— Action item —
Taking the listing below, restate word for word each line from the line with "Operating Principles (883, 2411)" to the line with "PA Navigate (310, 1294)", ends included, and stop there.

— Dataset —
########################################
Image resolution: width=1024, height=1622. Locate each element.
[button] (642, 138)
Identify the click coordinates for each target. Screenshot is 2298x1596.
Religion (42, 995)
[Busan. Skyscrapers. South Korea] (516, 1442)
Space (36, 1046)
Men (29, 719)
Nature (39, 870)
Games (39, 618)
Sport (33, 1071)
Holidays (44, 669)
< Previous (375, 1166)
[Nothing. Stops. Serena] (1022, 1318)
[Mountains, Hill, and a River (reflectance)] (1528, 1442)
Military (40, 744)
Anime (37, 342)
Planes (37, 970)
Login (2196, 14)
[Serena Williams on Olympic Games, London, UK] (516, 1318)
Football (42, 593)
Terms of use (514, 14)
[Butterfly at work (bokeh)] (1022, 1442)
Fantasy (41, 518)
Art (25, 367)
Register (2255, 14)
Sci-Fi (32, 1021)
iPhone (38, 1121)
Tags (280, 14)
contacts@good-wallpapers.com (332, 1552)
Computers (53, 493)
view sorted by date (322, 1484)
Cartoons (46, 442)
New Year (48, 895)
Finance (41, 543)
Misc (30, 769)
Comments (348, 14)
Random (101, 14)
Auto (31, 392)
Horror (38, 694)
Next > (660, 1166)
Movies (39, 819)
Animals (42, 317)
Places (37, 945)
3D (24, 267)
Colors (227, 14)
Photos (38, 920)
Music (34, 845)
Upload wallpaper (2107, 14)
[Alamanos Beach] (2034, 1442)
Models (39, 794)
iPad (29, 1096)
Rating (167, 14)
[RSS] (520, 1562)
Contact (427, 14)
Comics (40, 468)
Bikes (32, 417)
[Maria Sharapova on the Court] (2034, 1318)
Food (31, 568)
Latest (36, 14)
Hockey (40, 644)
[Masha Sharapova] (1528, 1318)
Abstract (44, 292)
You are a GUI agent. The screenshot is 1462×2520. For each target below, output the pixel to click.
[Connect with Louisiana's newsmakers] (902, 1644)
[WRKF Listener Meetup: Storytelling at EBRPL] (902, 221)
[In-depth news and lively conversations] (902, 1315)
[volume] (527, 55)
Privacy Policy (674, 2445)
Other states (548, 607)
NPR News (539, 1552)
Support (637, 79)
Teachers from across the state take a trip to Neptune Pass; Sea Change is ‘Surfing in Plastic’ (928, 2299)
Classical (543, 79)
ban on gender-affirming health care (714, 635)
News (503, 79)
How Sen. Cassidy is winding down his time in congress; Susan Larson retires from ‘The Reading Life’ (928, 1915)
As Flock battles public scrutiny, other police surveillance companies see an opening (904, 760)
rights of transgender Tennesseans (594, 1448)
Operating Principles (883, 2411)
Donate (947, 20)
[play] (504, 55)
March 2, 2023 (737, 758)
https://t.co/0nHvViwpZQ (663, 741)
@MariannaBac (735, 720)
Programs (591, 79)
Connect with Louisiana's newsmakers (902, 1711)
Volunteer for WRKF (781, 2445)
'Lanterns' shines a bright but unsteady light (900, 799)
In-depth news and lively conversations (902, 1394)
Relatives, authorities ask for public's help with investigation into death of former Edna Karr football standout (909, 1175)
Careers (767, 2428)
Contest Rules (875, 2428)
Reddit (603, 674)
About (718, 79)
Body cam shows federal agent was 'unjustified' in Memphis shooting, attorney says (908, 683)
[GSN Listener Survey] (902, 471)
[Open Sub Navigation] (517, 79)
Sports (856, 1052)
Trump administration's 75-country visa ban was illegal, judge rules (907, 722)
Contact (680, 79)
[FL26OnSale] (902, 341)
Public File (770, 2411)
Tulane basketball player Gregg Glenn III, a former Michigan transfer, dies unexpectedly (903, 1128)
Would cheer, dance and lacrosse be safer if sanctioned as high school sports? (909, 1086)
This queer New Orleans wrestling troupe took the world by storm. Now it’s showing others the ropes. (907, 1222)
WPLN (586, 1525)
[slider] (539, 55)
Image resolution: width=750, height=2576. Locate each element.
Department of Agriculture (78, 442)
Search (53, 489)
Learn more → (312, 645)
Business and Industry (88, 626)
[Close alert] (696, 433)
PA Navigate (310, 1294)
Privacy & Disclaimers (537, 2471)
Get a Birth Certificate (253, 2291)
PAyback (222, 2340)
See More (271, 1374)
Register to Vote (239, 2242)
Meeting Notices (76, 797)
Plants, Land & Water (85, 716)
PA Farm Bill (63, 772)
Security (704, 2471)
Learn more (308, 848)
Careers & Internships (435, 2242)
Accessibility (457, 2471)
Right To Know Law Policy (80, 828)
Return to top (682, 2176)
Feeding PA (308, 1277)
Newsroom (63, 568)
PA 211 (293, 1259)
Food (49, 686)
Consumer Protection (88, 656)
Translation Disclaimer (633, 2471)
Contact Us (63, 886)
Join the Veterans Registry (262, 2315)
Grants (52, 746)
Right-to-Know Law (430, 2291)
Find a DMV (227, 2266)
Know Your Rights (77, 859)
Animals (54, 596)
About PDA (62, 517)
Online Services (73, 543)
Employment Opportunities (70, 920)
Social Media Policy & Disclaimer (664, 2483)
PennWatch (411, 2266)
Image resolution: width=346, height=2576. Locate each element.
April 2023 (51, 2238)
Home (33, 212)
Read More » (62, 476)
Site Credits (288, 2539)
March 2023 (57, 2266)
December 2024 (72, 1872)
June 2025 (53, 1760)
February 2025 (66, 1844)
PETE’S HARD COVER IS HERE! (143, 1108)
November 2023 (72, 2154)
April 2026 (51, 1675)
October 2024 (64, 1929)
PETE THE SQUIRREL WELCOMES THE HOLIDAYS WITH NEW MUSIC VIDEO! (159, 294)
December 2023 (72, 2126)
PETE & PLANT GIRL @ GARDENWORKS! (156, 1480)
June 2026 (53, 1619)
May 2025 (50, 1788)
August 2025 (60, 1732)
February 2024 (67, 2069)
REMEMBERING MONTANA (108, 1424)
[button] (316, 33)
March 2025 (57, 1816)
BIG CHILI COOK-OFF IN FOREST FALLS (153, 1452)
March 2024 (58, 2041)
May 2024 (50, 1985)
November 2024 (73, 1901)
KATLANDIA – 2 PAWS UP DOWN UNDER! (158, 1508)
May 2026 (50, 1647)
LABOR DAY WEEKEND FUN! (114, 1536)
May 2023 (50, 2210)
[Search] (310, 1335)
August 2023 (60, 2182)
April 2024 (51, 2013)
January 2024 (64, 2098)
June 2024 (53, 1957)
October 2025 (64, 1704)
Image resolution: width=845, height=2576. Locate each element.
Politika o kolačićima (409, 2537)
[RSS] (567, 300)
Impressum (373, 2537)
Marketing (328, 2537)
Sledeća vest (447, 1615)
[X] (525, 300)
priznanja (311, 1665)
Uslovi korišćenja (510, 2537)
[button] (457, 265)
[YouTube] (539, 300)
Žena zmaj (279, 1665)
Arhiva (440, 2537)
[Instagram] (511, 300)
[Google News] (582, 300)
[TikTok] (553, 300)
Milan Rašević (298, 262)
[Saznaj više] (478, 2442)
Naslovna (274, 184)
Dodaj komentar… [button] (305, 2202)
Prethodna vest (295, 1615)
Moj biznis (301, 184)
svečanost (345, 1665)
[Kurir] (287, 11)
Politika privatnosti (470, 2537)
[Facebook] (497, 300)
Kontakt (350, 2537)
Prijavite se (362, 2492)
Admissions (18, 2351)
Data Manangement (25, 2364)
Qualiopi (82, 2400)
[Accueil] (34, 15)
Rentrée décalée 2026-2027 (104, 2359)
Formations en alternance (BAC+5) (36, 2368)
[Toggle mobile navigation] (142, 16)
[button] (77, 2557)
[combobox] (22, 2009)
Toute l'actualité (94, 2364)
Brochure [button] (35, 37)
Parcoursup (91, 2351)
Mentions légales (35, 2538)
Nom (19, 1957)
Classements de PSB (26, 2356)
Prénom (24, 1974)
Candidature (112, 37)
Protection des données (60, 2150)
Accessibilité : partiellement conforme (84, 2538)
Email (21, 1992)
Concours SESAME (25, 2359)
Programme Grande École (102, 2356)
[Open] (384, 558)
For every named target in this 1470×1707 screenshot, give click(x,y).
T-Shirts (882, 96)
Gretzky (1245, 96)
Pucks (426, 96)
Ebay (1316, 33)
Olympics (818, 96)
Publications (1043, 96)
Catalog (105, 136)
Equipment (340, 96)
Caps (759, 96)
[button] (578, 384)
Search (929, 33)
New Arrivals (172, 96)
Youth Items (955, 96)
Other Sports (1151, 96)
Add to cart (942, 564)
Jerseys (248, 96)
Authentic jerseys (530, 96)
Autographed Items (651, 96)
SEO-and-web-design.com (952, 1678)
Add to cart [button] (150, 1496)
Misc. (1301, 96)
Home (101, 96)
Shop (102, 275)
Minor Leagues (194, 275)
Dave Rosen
########################################
— Worked solution —
Operating Principles (883, 2411)
Donate (947, 20)
[play] (504, 55)
March 2, 2023 (737, 758)
https://t.co/0nHvViwpZQ (663, 741)
@MariannaBac (735, 720)
Programs (591, 79)
Connect with Louisiana's newsmakers (902, 1711)
Volunteer for WRKF (781, 2445)
'Lanterns' shines a bright but unsteady light (900, 799)
In-depth news and lively conversations (902, 1394)
Relatives, authorities ask for public's help with investigation into death of former Edna Karr football standout (909, 1175)
Careers (767, 2428)
Contest Rules (875, 2428)
Reddit (603, 674)
About (718, 79)
Body cam shows federal agent was 'unjustified' in Memphis shooting, attorney says (908, 683)
[GSN Listener Survey] (902, 471)
[Open Sub Navigation] (517, 79)
Sports (856, 1052)
Trump administration's 75-country visa ban was illegal, judge rules (907, 722)
Contact (680, 79)
[FL26OnSale] (902, 341)
Public File (770, 2411)
Tulane basketball player Gregg Glenn III, a former Michigan transfer, dies unexpectedly (903, 1128)
Would cheer, dance and lacrosse be safer if sanctioned as high school sports? (909, 1086)
This queer New Orleans wrestling troupe took the world by storm. Now it’s showing others the ropes. (907, 1222)
WPLN (586, 1525)
[slider] (539, 55)
Image resolution: width=750, height=2576. Locate each element.
Department of Agriculture (78, 442)
Search (53, 489)
Learn more → (312, 645)
Business and Industry (88, 626)
[Close alert] (696, 433)
PA Navigate (310, 1294)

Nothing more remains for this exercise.